9. Composição, de acordo com a reivindicação 8, caracterizada pelo fato de que a proteína ou peptídeo pode ser internalizado em uma célula, penetrar tecido, ou ambos, quando a sequência de aminoácido está presente em uma proteína ou peptídeo, mas não quando a sequência de aminoácido não está presente na proteína ou peptídeo.

10. Composição, de acordo com a reivindicação 8 ou 9, caracterizada pelo fato de que a sequência de aminoácido pode ser internalizada em uma célula, penetrar tecido, ou ambos, sem ser associado com a co-composição.

11. Composição, de acordo com qualquer uma das reivindicações 9 ou 10, caracterizada pelo fato de que a sequência de aminoácido é o único elemento de internalização funcional na proteína ou peptídeo.

12. Composição, de acordo com qualquer uma das reivindicações 9 a 11, caracterizada pelo fato de que a proteína ou peptídeo é circular, em que o elemento CendR está na extremidade de terminação C da proteína ou peptídeo.

13. Composição, de acordo com qualquer uma das reivindicações 9 a 12, caracterizada pelo fato de que a internalização, penetração, ou ambas, da co- composição em ou através de uma célula, tecido, ou ambos, é reforçada quando a sequência de aminoácido está presente na proteína ou peptídeo, mas não quando a sequência de aminoácido não está presente na proteína ou peptídeo, em que a internalização, penetração, ou ambas, da co-composição em ou através de uma célula, tecido, ou ambos, é reforçada quando o elemento CendR está presente na proteína ou peptídeo, mas não quando a sequência de aminoácido não está presente na proteína ou peptídeo, e/ou em que a internalização e penetração da co-composição em ou através de uma célula e tecido é reforçada quando a célula e tecido são expostos ao elemento CendR, mas não quando a célula e tecido não são expostos ao elemento CendR.

14. Composição, de acordo com qualquer uma das reivindicações 1 a 13, caracterizada pelo fato de que o elemento CendR é compreendido em uma composição de CendR, em que a composição de CendR compreende uma ou mais moléculas acessórias, uma ou mais composições de carga, e/ou uma ou mais moléculas homing.

15. Composição, de acordo com qualquer uma das reivindicações 1 a 14, caracterizada pelo fato de que o elemento CendR é compreendido em um conjugado de CendR, em que o conjugado de CendR compreende uma ou mais moléculas 5 acessórias, uma ou mais composições de carga, e/ou uma ou mais moléculas homing.
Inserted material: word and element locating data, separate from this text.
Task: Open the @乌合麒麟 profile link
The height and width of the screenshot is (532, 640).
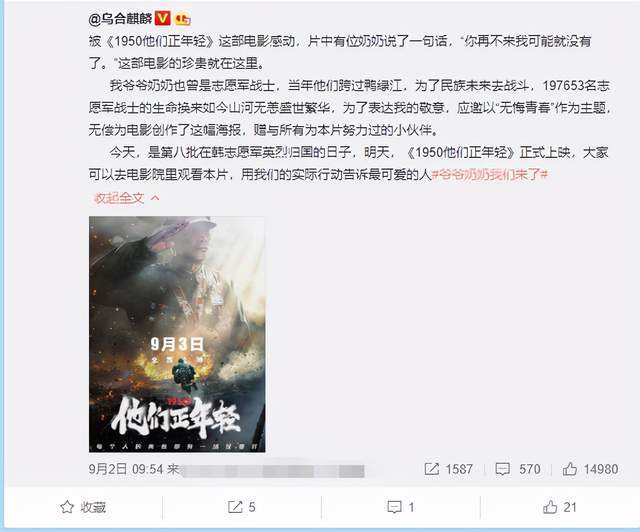Action: [x=120, y=19]
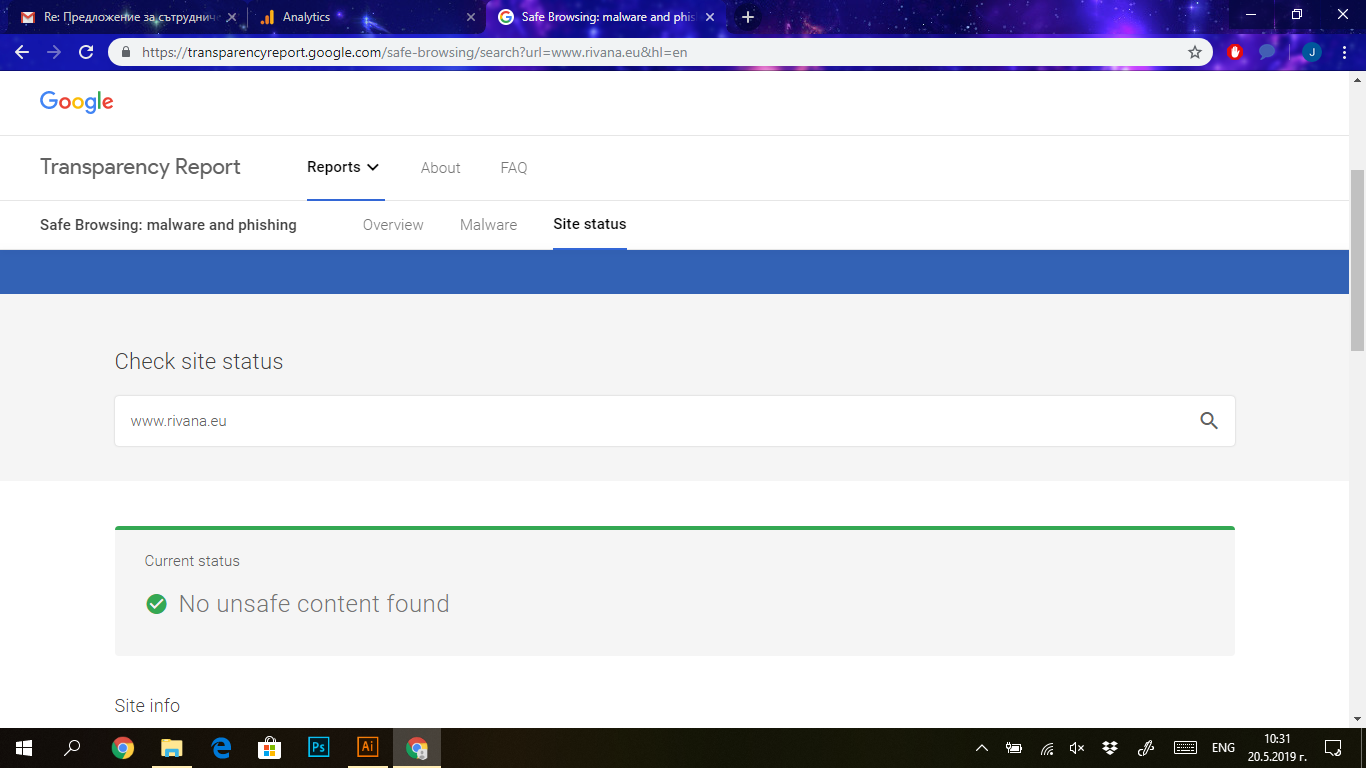Click the Check site status URL field
The height and width of the screenshot is (768, 1366).
[650, 421]
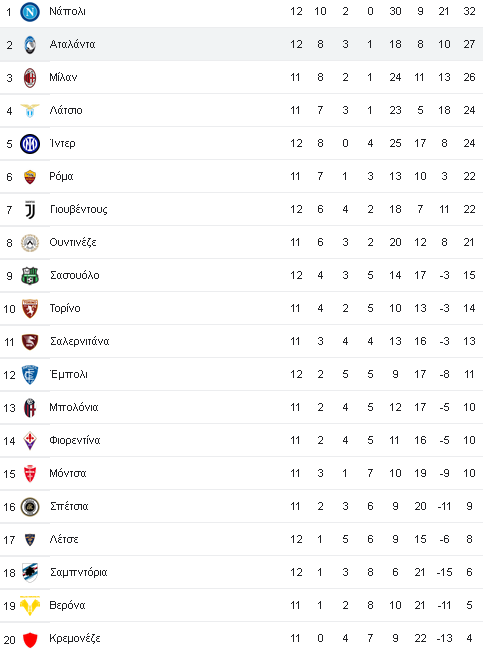The image size is (483, 657).
Task: Click the Sassuolo green crest
Action: pos(30,276)
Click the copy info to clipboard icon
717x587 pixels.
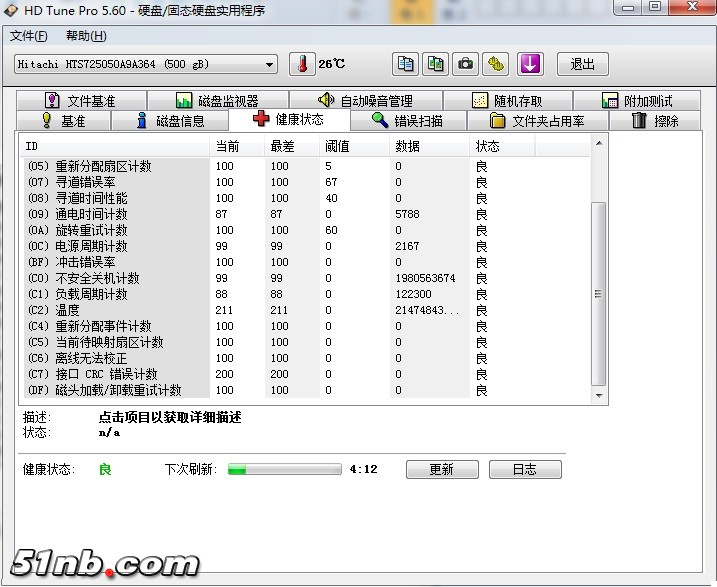(x=405, y=64)

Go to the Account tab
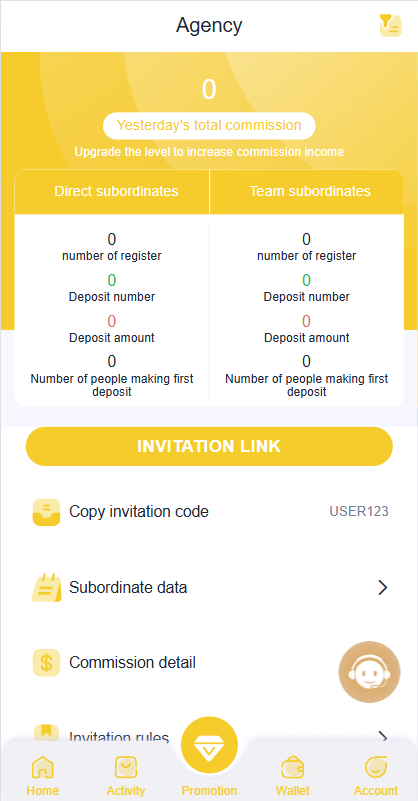coord(376,776)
16. Composição, de acordo com qualquer uma das reivindicações 1 a 15, caracterizada pelo fato de que a célula, tecido, ou ambos, são expostos a uma 10 pluralidade de moléculas acessórias, uma pluralidade de moléculas homing, uma pluralidade de composições de carga, uma pluralidade de elementos CendR, e/ou uma pluralidade de co-composições.

17. Composição para uso no reforço da internalização, penetração, ou ambas, de uma co-composição em ou através de uma célula, tecido, ou ambos, caracterizada pelo fato de que compreende um elemento CendR e uma co- composição, em que o elemento CendR e a co-composição não são covalentemente acoplados ou não covalentemente associados entre si.